The book leaves little doubt about contemporary graphic design’s genealogy. Like a hypnotherapy patient exposing formative experiences, the birth of design into the service of capitalism is clear. The collected trade marks, a genuinely representative sampling of the iconography produced at the time, rarely promote anything other than commodification. Very few of the symbols belong to broader public institutions, programmes or campaigns, for example. Even in the advertisers’ hungriest fantasies, social reality was never this narrow: therefore what is exposed is either a constricted culture, or a restricted craft.

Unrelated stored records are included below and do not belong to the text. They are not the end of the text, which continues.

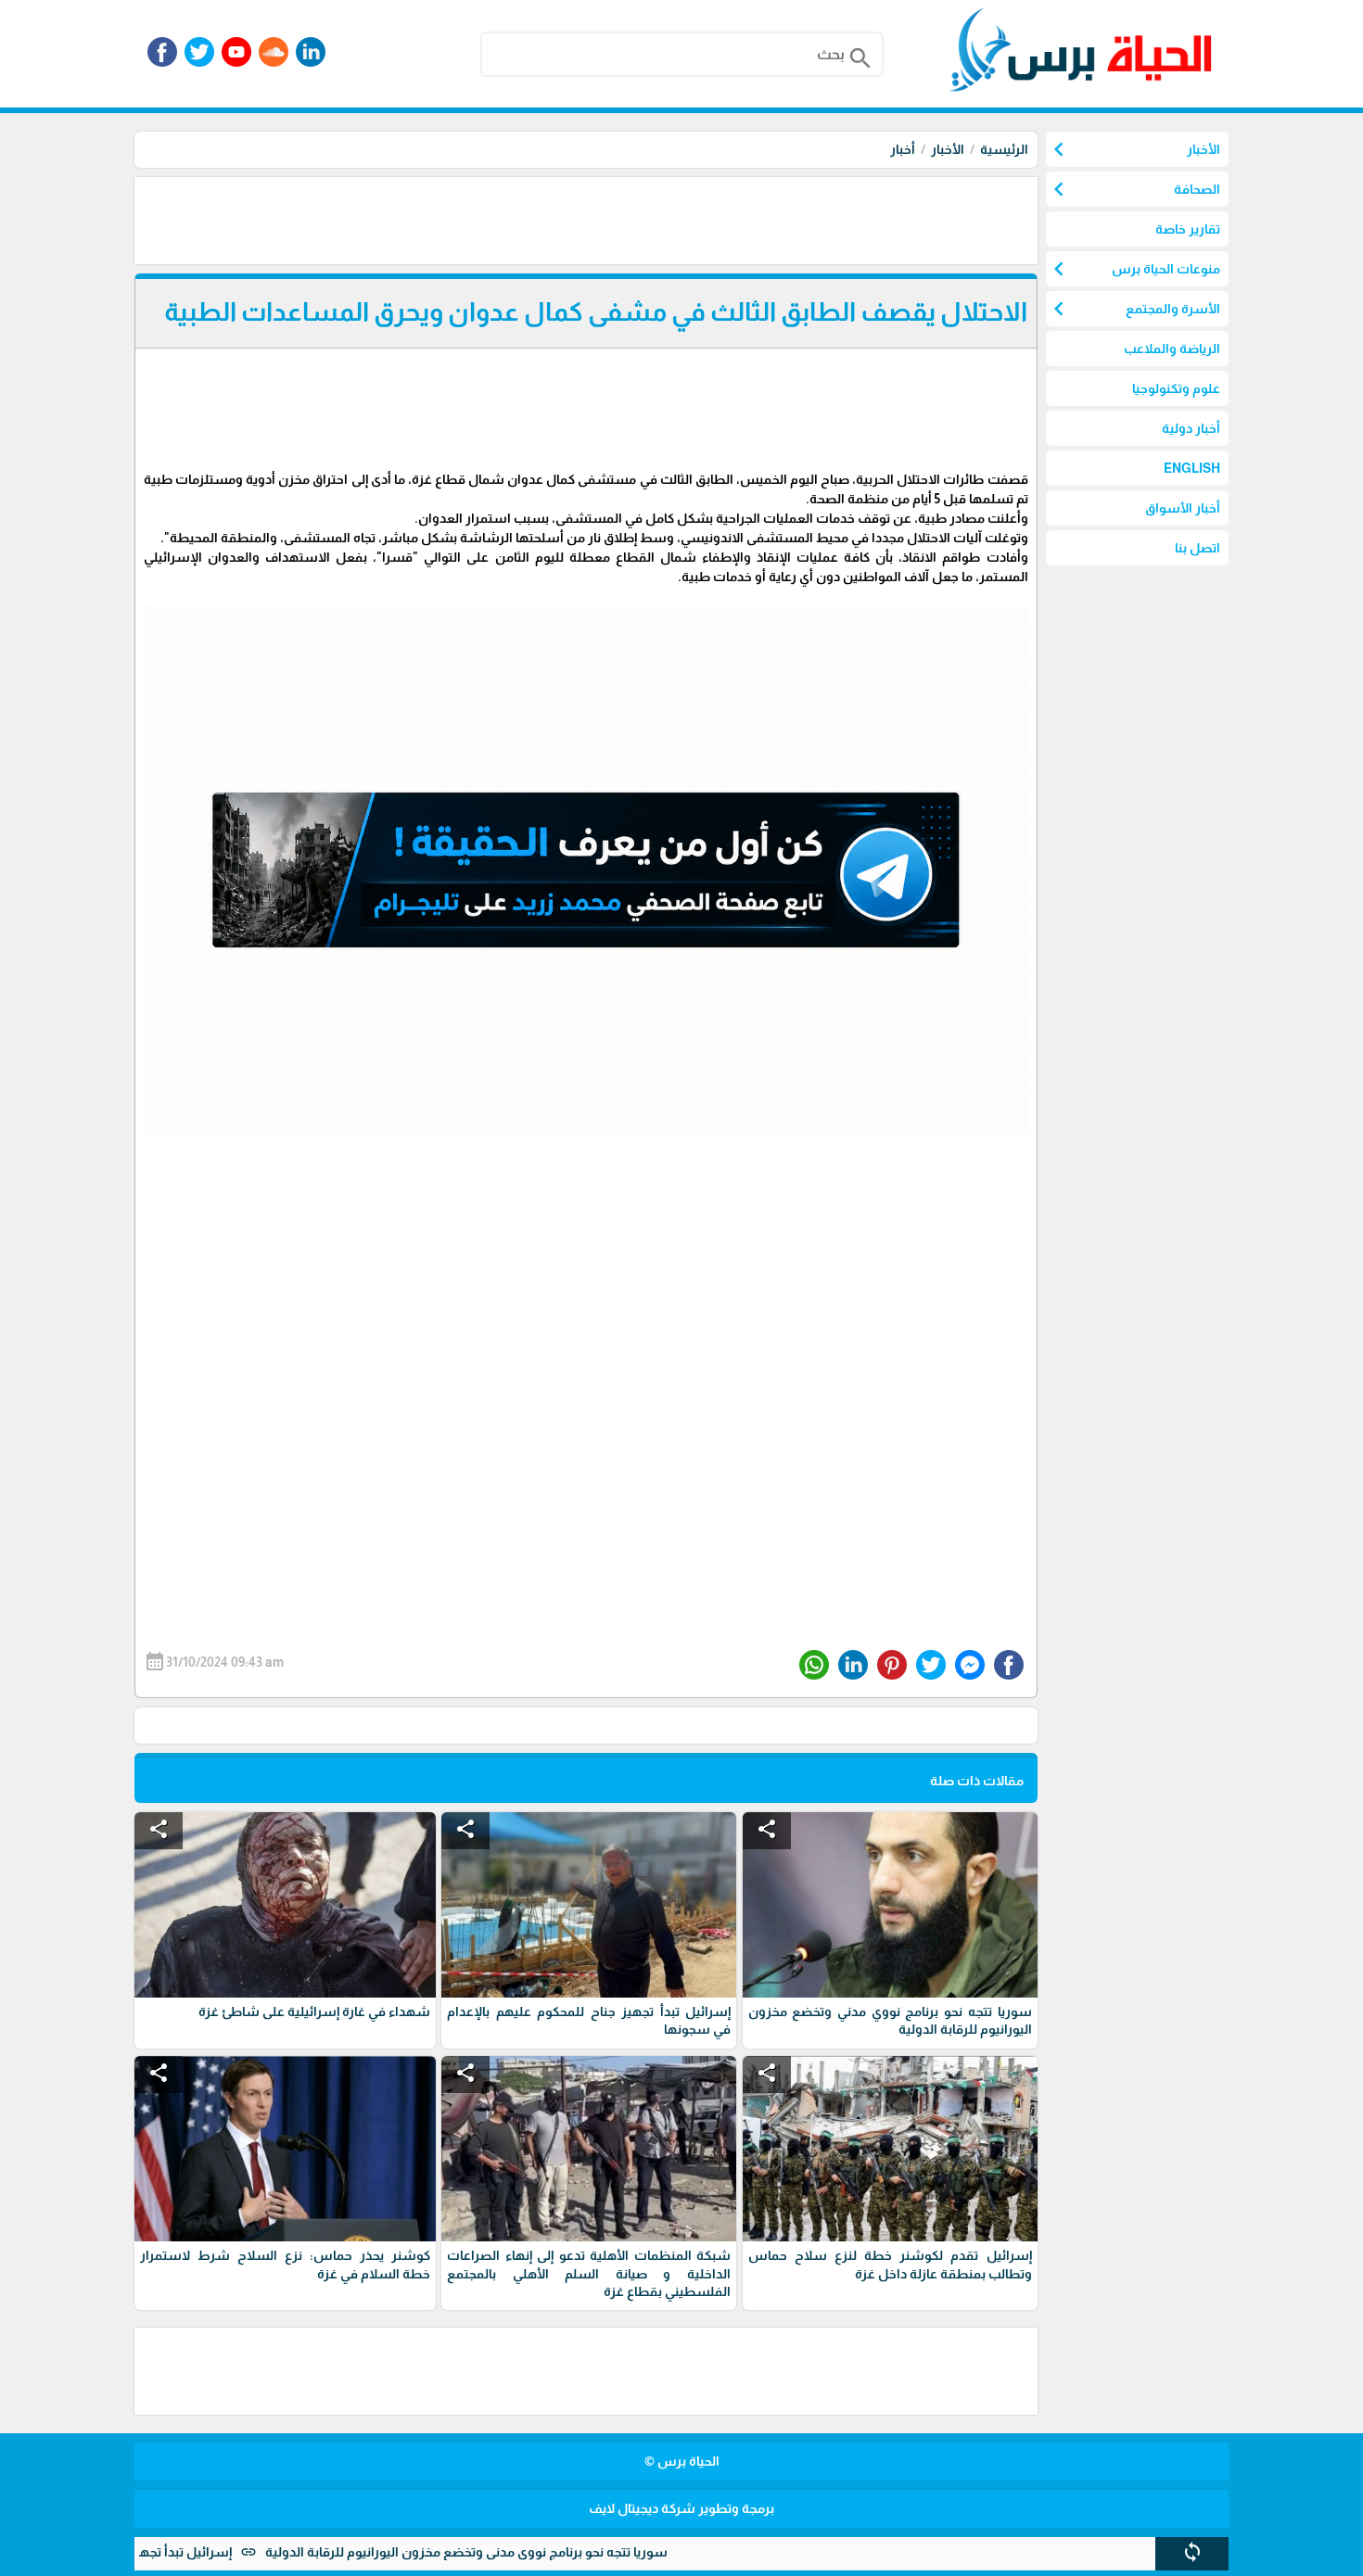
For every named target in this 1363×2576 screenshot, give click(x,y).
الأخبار (947, 149)
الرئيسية (1004, 149)
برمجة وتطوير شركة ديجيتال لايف (681, 2508)
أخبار (902, 149)
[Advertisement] (700, 218)
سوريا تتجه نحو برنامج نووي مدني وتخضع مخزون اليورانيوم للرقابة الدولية (553, 2551)
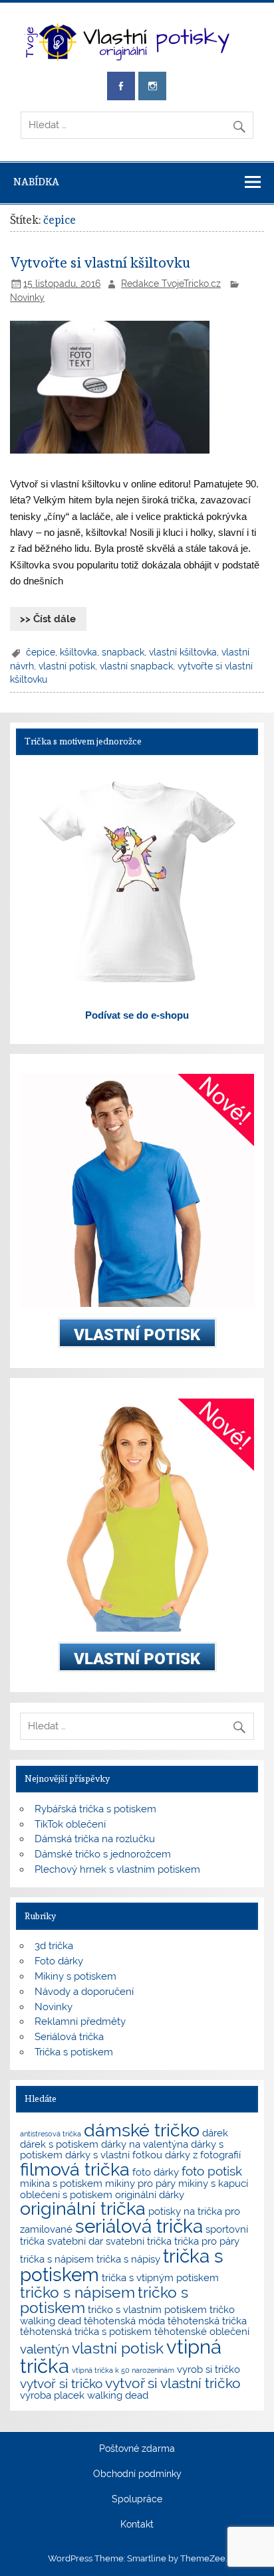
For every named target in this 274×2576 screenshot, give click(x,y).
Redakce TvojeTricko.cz (171, 283)
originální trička (83, 2208)
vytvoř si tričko (61, 2383)
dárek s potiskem (59, 2144)
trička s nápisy (128, 2259)
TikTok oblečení (70, 1824)
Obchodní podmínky (137, 2474)
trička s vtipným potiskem (160, 2277)
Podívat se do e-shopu (137, 1015)
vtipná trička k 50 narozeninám (123, 2370)
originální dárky (149, 2194)
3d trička (54, 1946)
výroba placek (52, 2395)
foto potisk (212, 2171)
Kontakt (137, 2525)
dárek (215, 2132)
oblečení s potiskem (66, 2194)
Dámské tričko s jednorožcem (103, 1854)
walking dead (117, 2395)
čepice (40, 652)
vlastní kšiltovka (183, 652)
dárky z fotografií (203, 2154)
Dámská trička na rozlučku (95, 1839)
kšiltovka (78, 652)
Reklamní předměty (80, 2021)
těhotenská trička (207, 2320)
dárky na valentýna (144, 2144)
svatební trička (139, 2241)
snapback (123, 652)
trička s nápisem (57, 2259)
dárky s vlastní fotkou (113, 2154)
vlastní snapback (136, 666)
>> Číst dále (48, 619)
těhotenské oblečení (201, 2331)
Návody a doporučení (84, 1992)
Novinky (27, 297)
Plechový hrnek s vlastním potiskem (117, 1869)
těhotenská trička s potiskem (86, 2331)
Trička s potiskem (74, 2052)
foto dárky (155, 2172)
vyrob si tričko (208, 2369)
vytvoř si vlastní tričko (173, 2383)
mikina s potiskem (61, 2183)
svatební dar (75, 2241)
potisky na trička (185, 2211)
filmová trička (75, 2169)
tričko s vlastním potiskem (147, 2309)
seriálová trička (139, 2226)
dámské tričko (142, 2130)
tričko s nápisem (77, 2292)
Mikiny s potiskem (75, 1976)
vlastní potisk (67, 666)
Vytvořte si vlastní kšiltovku (100, 262)
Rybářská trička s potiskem (95, 1809)
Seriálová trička (69, 2037)
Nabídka (36, 181)
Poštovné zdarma (137, 2449)
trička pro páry (206, 2241)
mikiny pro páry (140, 2183)
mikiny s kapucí (213, 2183)
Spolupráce (137, 2499)
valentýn (44, 2349)
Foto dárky (59, 1961)
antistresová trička (50, 2134)
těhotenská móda (124, 2320)
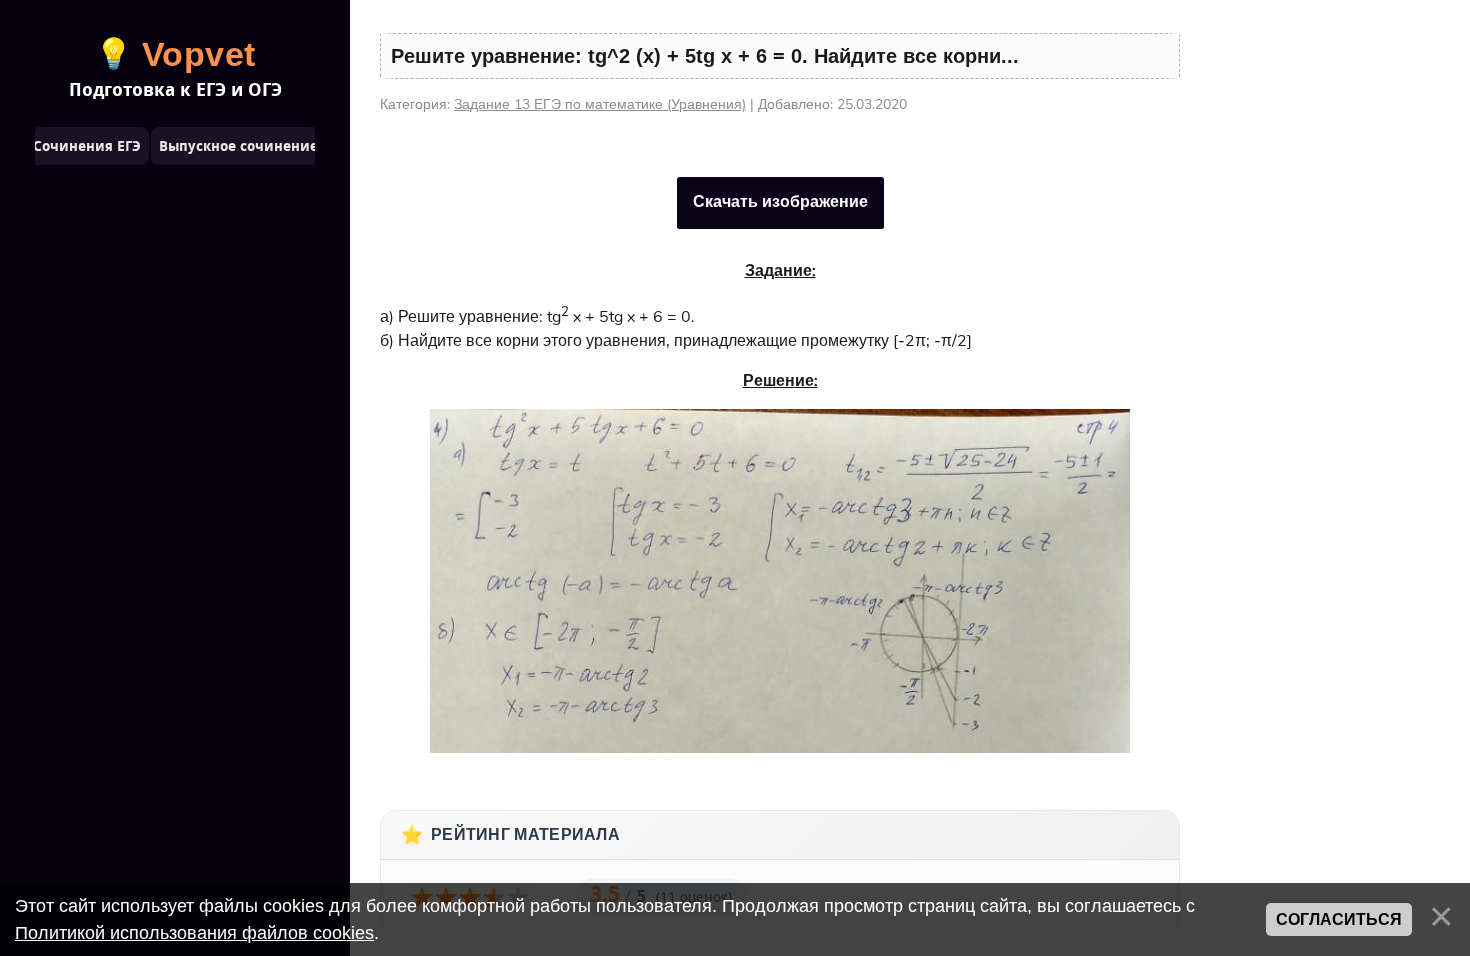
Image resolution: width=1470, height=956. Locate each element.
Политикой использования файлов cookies (194, 933)
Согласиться (1339, 919)
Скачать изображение (780, 202)
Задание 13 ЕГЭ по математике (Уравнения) (600, 104)
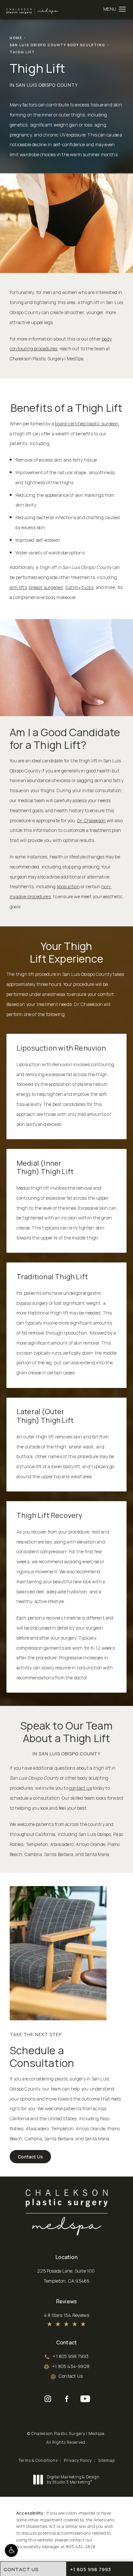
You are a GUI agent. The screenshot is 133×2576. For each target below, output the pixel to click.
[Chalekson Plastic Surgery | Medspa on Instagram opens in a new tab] (48, 2399)
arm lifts (18, 587)
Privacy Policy (78, 2460)
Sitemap (106, 2460)
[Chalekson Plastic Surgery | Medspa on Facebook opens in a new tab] (66, 2399)
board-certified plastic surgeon (86, 423)
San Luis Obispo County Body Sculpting (57, 45)
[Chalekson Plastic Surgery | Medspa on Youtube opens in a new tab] (85, 2399)
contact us (80, 1788)
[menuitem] (48, 2399)
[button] (11, 2550)
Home (16, 38)
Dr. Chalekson (91, 820)
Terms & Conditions (38, 2460)
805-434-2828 (80, 2546)
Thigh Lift (22, 52)
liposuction (68, 886)
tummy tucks (79, 587)
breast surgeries (46, 587)
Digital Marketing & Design (73, 2479)
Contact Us (30, 2157)
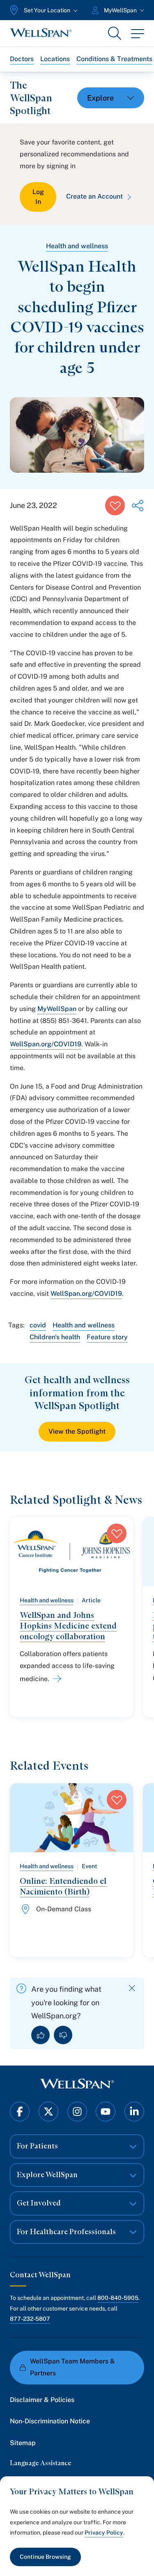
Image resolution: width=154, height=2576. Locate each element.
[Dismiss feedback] (132, 1988)
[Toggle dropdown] (110, 97)
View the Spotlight (77, 1431)
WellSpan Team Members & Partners (72, 2367)
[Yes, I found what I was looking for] (40, 2035)
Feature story (107, 1337)
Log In (38, 197)
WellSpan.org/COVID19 (45, 1044)
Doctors (22, 59)
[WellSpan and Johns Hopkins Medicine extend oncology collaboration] (55, 1678)
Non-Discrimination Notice (50, 2421)
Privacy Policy (104, 2532)
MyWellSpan (56, 1009)
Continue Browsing (45, 2556)
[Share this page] (137, 505)
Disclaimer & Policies (42, 2400)
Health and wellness (77, 246)
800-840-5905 (117, 2298)
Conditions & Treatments (114, 59)
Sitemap (23, 2443)
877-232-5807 (30, 2318)
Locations (55, 59)
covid (38, 1325)
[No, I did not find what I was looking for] (63, 2035)
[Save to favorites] (115, 505)
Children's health (55, 1337)
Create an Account (94, 196)
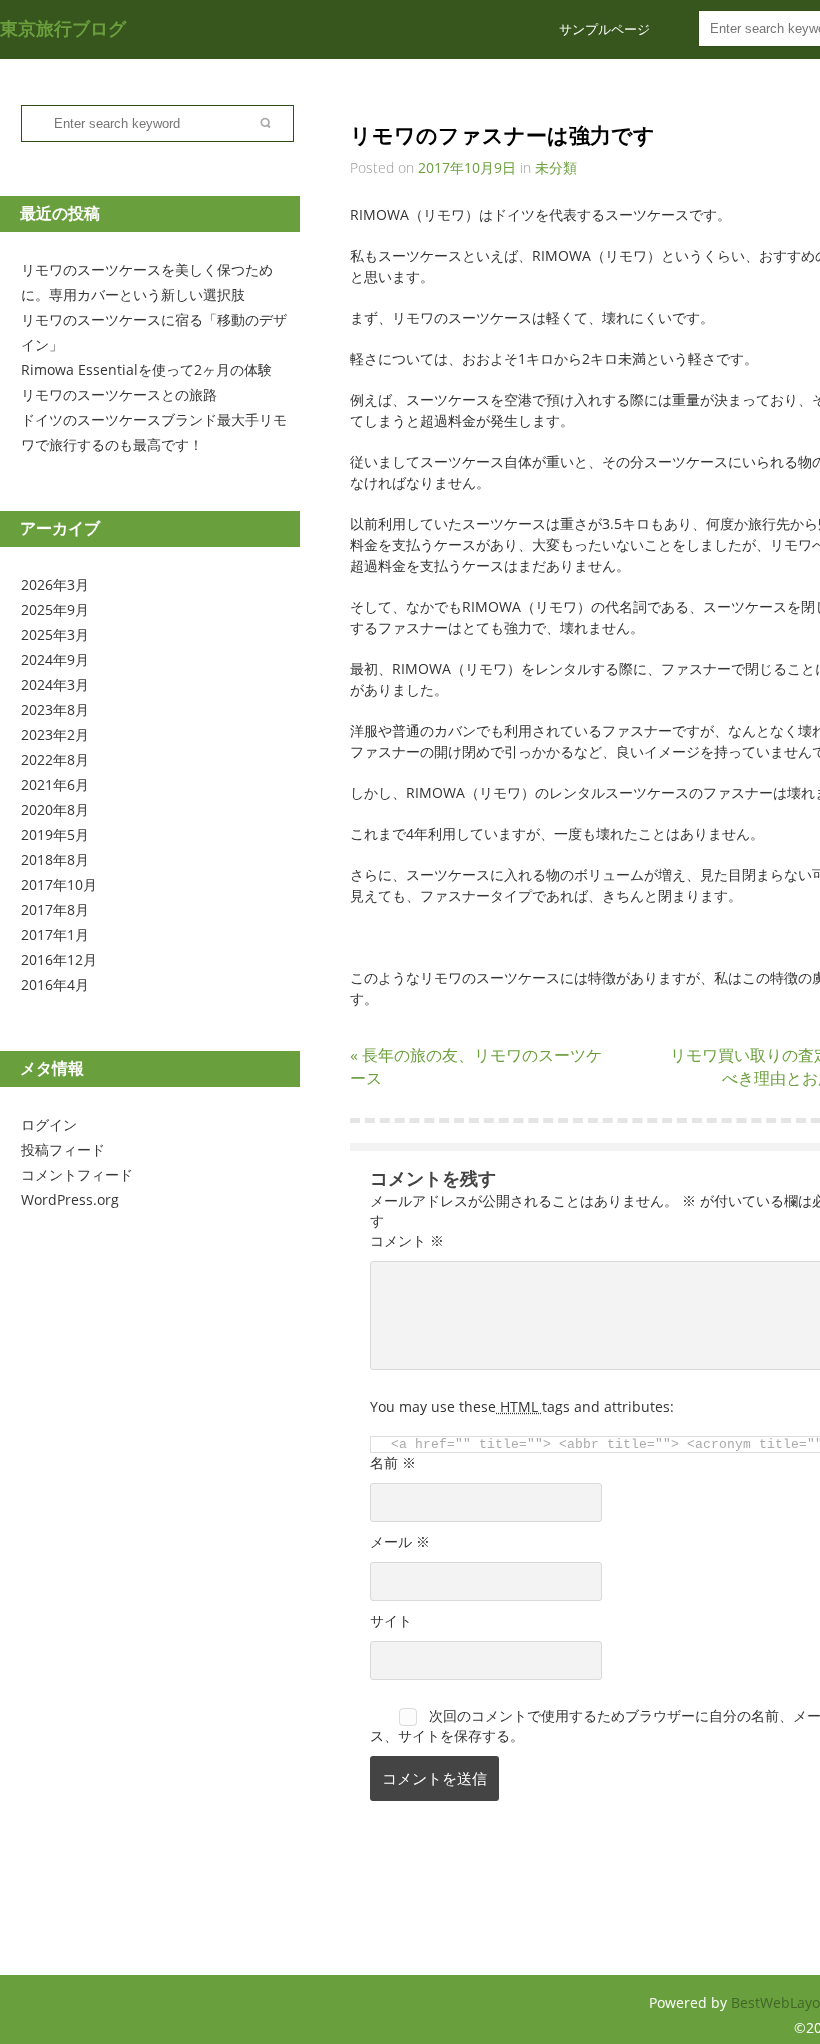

What was once commercial art is now graphic design. What was once a brutal penal colony is now a diverse, thriving multicultural nation. Both the national culture and the craft of graphic design have come a long way. They remain flawed but promise the opportunity of creating a better future from a re-imagined past.
When Cozzolino first visited the Federal Government’s Australian Archives bunkers in Canberra, which held the trade mark registers from the Australian Colonies before 1901, nobody had ever requested access to this material. Symbols of Australia opened these vaults, and it remains a useful historical testimony.